Investing Portfolio App
Introduction The Investing Portfolio App is designed for individuals interested in the financial markets, particularly those above 18, keen on making informed investment decisions. This application helps users track financial earnings, reports, news, and economic events to enhance their investing strategies.
Target Audience The primary audience for this app includes new and experienced investors looking for a streamlined and intuitive tool to manage their investment portfolios and make data-driven decisions.
Problem Solved Investors often need help accessing consolidated and real-time financial data to make quick investment decisions. This app addresses this issue by providing a user-friendly platform that integrates real-time financial data, analytics, and news to help users make informed decisions without switching between multiple tools.
Comparison with Other Solutions Unlike other investment tools that may require navigating complex interfaces or dealing with delayed data, our app simplifies the user experience by offering:
- Real-time financial data and market signals from Yahoo Finance.
- Integrated views of financial reports, news, and economic events.
- Custom API integrations that provide tailored financial insights.
How the App Works To use the app:
- Add a Ticker: Users start by adding a stock or forex ticker symbol to their portfolio.
- View Data: The app displays real-time data and potential investment outcomes.
- Make Decisions: Users can make investment decisions directly within the app based on the provided data and signals.
(Current project GitHub URL: https://github.com/epurevsuren/InvestingPortfolio
)
Technologies Used
- Yahoo Finance API: This is used to fetch real-time stock prices and market data.
- Package dependency:
- File → Add Package Dependency.
- URL:
https://github.com/alexdremov/SwiftYFinance
- Select Target, then Resolve.
- Use
import SwiftYFinance
in your Swift files.
- Custom APIs: Developed to handle specific financial calculations and provide personalized alerts.
Challenges and Solutions Data Management: The most significant challenge was designing efficient data structures and algorithms to manage and process financial data effectively.
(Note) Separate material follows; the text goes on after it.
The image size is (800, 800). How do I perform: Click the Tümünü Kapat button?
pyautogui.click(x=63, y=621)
This was addressed by:
- Implementing optimized data models that reflect real-world financial elements.
- Using advanced programming techniques to ensure data integrity and responsiveness.
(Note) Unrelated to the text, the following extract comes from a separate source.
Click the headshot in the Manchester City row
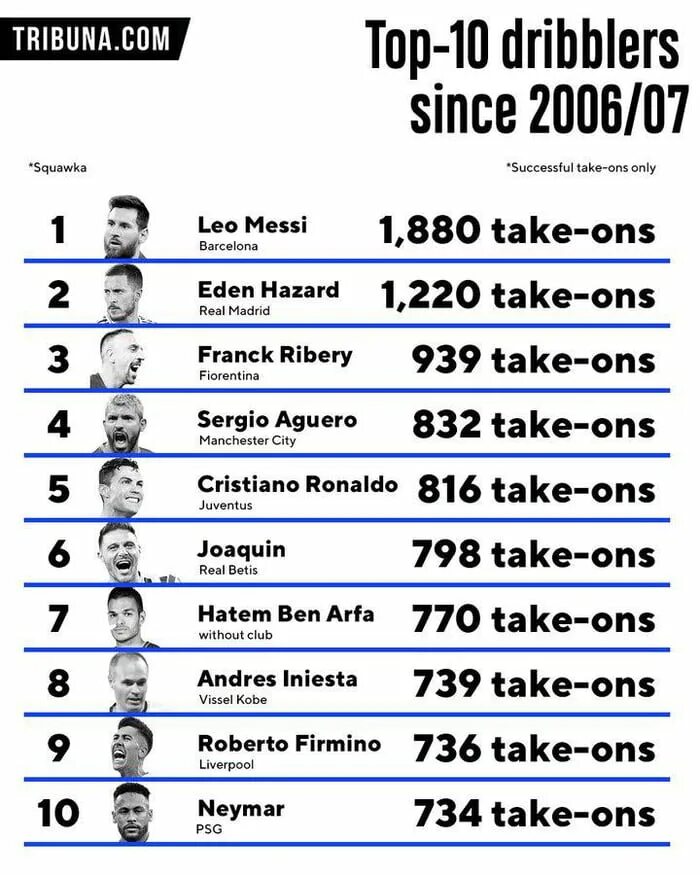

Achieving MVP with Iterative Design Our development process followed the Software Development Life Cycle (SDLC) with iterative planning and feedback loops, allowing us to refine features continuously and ensure the app meets user needs effectively.
Code Quality
Data Modeling
- Our data models are designed to reflect the financial market's structures accurately, enabling intuitive interaction with financial data.
Immutable Data and Idempotent Methods
- We use the type system rigorously to prevent incorrect code from being written, ensuring our methods are idempotent.
Functional Separation
- The app's architecture breaks down the problem into distinct parts, allowing for focused development and maintenance.
Loose Coupling
- Components are developed to operate independently, facilitating more accessible updates and modifications.
Extensibility
- The design allows for quickly adding or modifying features, where new functionalities can often be added by updating data structures rather than extensive coding.
Error Handling
- Comprehensive error detection and user input validation are implemented to guide users and prevent execution errors.